UK prime minister Boris Johnson faced anger from Conservative MPs representing former Labour seats on Monday over his government’s stance on an impending cut to the universal credit welfare benefit.

The government introduced a £20-a-week increase to universal credit in March last year at the start of the coronavirus pandemic. The uplift is due to end in April, but the opposition Labour party and some Conservative MPs want the increased rate to continue.

The Northern Research Group of MPs, a caucus representing many of those elected for the first time in seats in northern England and the Midlands, said cutting back the credit would be “devastating for the six million individuals and families who are already struggling to stay afloat”.

Labour forced a symbolic, non-binding vote on the issue on Monday evening, with just six Tories rebelling and voting with the opposition. Downing Street said Tory MPs had been ordered to abstain because it had no legal consequence. Chancellor Rishi Sunak has pledged to set out his policy on the universal credit uplift “in due course” before the policy expires at the end of March.

But Mr Sunak is determined to stop the “temporary” £1,000 annual uplift becoming permanent and has reminded Tory MPs that such a policy would have to be funded through painful tax rises.

“It would cost £6bn — that’s the equivalent of putting 1p on income tax and adding 5p a litre on fuel duty,” said one ally of the chancellor. “Hopefully this will help focus minds among Conservative colleagues on what we value most.”

Mr Sunak met Mr Johnson and Thérèse Coffey, work and pensions secretary, last Friday to discuss options, including continuing with the £1,000 annual uplift, tapering it away or offering a one-off payment to recipients of at least £500.

Newly elected Conservative MPs vented their fury on private WhatsApp groups about how the narrative had developed. Messages in the the “109 group” — which represents the 107 MPs elected for the first time at the last election — expressed concern that Mr Johnson was not listening to their worries.

One member of the group said 350 messages had been exchanged on the issue during one morning. “I’m completely fed up with being marched up the hill on deeply unpopular policies and being marched down again. Free school meals and schools shows our government is being run by [footballer and campaigner] Marcus Rashford and Twitter.”

Another MP said, “it’s not the policy that’s the problem. Nobody really thinks pushing UC up in the long term is a good solution — it comes at a colossal cost. We’re happy with Rishi’s decision to make it part of a broader settlement, but we’re not happy that no one is listening to our concerns.”

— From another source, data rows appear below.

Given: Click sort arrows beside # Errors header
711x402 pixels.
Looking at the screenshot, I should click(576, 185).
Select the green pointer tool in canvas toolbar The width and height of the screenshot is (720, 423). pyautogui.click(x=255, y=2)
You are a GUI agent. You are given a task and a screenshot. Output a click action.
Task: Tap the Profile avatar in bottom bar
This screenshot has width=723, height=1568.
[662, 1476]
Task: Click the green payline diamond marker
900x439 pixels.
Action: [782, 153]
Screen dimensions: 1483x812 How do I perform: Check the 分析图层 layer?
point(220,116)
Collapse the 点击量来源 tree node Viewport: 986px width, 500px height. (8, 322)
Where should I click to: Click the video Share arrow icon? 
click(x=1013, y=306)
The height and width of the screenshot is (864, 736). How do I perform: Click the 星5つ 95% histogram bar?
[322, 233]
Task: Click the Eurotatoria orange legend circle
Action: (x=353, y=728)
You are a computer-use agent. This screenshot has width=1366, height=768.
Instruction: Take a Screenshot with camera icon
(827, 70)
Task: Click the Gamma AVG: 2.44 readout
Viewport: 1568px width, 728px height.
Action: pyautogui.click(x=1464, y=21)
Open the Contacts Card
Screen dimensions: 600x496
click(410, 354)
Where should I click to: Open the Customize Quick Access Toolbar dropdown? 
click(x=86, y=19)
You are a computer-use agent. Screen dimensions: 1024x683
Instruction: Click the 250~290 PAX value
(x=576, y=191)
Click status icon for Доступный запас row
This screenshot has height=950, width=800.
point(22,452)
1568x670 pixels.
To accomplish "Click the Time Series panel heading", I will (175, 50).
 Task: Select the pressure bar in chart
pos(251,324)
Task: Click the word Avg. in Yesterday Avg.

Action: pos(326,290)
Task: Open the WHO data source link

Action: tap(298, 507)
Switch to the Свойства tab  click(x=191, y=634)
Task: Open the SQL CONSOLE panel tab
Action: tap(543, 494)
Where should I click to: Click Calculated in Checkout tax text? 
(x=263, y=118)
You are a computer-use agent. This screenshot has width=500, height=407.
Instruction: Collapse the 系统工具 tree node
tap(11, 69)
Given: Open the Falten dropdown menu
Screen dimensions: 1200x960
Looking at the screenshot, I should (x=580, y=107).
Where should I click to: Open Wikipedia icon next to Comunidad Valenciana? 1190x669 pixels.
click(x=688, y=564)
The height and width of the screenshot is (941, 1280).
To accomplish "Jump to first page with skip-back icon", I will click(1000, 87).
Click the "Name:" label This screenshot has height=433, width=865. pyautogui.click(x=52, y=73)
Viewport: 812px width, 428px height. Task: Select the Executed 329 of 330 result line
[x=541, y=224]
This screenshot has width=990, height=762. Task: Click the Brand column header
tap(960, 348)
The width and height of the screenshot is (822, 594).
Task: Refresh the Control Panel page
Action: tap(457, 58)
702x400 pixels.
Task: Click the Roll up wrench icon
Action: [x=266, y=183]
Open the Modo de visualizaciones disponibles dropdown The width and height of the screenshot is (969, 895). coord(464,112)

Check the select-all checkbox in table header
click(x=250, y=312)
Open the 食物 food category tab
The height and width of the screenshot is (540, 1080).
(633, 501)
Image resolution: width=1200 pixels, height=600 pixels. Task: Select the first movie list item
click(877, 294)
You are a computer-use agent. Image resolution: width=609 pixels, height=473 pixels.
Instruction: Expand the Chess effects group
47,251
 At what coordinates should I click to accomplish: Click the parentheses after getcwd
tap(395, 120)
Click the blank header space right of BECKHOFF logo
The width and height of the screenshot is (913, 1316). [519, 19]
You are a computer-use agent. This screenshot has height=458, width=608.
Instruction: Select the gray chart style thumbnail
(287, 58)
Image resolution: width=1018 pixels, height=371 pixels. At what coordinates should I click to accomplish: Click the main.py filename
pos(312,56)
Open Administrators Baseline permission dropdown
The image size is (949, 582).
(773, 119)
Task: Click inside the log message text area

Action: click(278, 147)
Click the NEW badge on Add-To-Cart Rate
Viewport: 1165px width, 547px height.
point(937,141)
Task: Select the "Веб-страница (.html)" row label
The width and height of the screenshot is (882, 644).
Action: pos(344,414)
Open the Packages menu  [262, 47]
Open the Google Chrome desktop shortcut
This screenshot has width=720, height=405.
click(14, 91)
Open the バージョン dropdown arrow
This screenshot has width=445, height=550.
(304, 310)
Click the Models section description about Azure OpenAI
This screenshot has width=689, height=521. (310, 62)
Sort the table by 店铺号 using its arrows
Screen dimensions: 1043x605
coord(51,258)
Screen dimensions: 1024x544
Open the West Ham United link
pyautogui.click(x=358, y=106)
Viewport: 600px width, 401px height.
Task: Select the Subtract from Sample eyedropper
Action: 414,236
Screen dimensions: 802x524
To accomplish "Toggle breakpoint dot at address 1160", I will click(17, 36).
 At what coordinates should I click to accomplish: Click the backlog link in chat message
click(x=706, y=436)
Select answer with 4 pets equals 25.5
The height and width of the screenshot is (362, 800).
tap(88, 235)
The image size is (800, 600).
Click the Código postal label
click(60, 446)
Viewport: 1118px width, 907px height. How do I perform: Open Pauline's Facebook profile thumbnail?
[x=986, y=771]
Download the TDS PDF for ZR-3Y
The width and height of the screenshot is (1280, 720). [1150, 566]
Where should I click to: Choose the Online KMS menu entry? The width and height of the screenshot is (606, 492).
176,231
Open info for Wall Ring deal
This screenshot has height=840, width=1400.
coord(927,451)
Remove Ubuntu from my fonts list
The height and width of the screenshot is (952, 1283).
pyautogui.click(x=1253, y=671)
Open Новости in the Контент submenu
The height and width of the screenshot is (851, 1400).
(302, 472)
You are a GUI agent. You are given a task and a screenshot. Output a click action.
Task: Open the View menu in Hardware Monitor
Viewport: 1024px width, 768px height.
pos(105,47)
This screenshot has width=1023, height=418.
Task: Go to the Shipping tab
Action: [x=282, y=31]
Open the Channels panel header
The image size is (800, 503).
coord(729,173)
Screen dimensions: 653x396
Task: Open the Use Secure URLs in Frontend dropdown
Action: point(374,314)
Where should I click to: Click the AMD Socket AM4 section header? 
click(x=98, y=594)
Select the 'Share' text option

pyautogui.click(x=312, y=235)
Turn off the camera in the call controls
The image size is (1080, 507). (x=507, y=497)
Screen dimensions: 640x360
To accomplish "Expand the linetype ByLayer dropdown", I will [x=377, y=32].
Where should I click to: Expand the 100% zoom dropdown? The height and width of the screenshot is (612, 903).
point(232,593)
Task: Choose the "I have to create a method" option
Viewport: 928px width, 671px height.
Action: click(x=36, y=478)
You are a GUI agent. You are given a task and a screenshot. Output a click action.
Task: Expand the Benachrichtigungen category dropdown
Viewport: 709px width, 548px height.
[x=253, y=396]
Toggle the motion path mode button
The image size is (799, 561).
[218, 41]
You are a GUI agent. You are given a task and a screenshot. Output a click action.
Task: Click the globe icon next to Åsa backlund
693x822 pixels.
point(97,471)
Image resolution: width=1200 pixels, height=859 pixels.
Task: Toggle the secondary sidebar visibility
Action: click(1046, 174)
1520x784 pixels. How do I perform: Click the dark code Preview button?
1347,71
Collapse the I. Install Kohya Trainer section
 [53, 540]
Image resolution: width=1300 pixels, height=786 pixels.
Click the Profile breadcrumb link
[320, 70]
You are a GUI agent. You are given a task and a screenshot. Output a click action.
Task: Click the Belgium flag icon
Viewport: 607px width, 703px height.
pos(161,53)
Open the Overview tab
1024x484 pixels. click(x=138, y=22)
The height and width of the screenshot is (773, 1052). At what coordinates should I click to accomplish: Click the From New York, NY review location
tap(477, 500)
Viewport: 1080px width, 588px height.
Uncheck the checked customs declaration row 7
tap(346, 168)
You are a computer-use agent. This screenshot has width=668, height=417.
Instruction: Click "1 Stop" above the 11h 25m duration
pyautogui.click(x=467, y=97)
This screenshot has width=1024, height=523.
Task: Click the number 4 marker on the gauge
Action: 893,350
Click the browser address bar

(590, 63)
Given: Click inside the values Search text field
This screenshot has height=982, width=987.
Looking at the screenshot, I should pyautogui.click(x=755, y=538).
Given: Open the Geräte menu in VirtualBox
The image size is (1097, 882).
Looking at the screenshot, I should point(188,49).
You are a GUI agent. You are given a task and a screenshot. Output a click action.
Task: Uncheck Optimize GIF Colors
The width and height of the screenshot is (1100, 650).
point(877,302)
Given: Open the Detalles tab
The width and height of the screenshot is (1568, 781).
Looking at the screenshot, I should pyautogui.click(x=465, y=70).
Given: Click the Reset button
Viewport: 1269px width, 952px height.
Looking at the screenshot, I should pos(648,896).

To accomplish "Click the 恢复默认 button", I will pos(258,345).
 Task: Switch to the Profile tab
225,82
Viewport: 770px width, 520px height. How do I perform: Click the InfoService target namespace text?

Many of the messages in the group over the last week were focused on what is seen as a disconnect between Mr Johnson’s Downing Street operation and the views of backbench MPs. “It’s increasingly obvious to the 109 group that No10 doesn’t understand, doesn’t care about the MPs or the places they represent,” one member said, summing up the mood in the group. Others blamed the whips’ office

In explaining the abstention vote, Mr Johnson claimed that he wanted to protect Tory MPs from the possibility of online bullying from leftwing activists, saying that this had happened after a previous Labour debate on free school meals.

The prime minister claimed in a WhatsApp message to Tory MPs at the weekend that Labour had previously used its “army of Momentum trolls last time to misrepresent the outcome and to lie about its meaning and frankly to intimidate and threaten colleagues”.

He also compared the supposed risk of abuse with events “seen sadly across the Atlantic”. Number 10 declined to say exactly what Mr Johnson meant.